Llama la atención que a la justicia comunitaria se la esté tomando como sinónimo
de ‘linchamiento’, supuestamente espontáneo y grupal.
Bien es cierto que el principio de autoridad se encuentra demasiado disminuido.
Son muchos los gobiernos que abiertamente no respetan o hacen respetar –por
‘omisión’– el ordenamiento jurídico, algunas veces con justificaciones más o
menos válidas y otras sin siquiera una justificación, actitud ésta que se ha
contagiado a todas las instancias estatales. Que esta situación haya generado
una especie de anomia durkheimniana y que cada quien pretenda hacer –o imponer–
lo que quiera, es una cosa; pero pretender enarbolar banderas legítimas para
justificar viles crímenes, es otra.
Pretender hacer creer que las comunidades indígenas carecen de conceptos de
equidad, proporcionalidad y humanidad es aberrante. Tampoco son la perfección,
como algunos sostienen, claro que así justifican el financiamiento que reciben.

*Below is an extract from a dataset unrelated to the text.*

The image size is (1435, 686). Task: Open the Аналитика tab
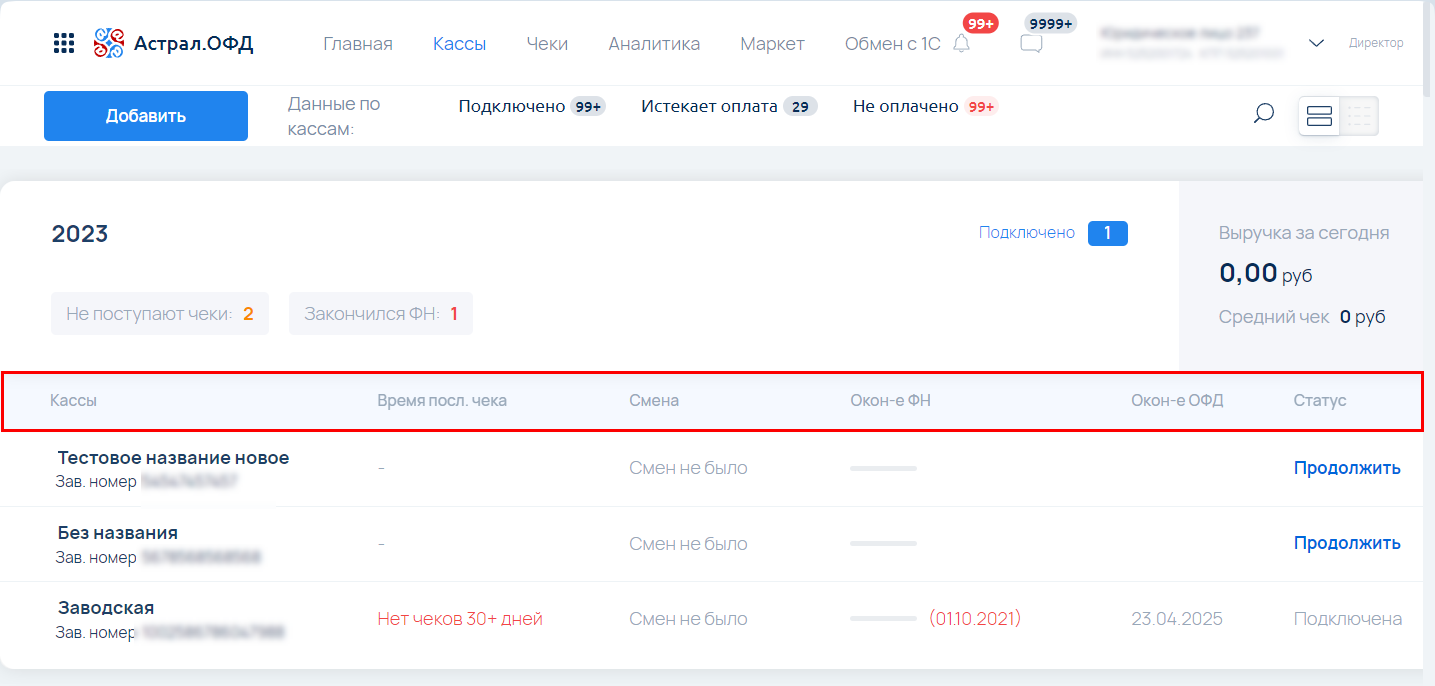tap(654, 44)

El manejo del bien o del mal está sujeto a su cotidianidad o materialidad, como
toda comunidad, sea o no indígena, sea de cazadores o agricultores, o como
quienes vivimos en otras tribus de k’arayanas. Específicamente, los indígenas
tienen sus códigos –no escritos por supuesto– mediante los cuales saben qué se
castiga y qué no. Asimismo, tienen sus procedimientos y tribunales que actúan y
observan debidamente.
El sometimiento de un acusado ante el Consejo Comunitario –usualmente los más
viejos– implica necesariamente el reconocimiento de su derecho a la defensa. No
es el asambleísmo el que decide sobre la inocencia o la culpabilidad, sino el
Consejo en presencia de la comunidad. De la misma manera, no es el asambleísmo
el que decide y aplica la pena, sino el Consejo Comunitario.

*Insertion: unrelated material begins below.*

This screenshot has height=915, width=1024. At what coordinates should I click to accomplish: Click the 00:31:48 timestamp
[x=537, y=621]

Los criterios de proporcionalidad y compensación ante la muerte están presentes
tanto en occidente como en oriente. Así, en el ayllu, según Bautista Saavedra,
prima la compensación ante la muerte; quien mató, deberá compensar a la familia
del fallecido por el daño, ya sea con cosas materiales y/o con el trabajo que
dejó de hacer su víctima.
Pretender justificar los crímenes con banderas equivocadas es contribuir a hacer
ver que los indígenas poseen puro instinto o que son crueles y sin normas.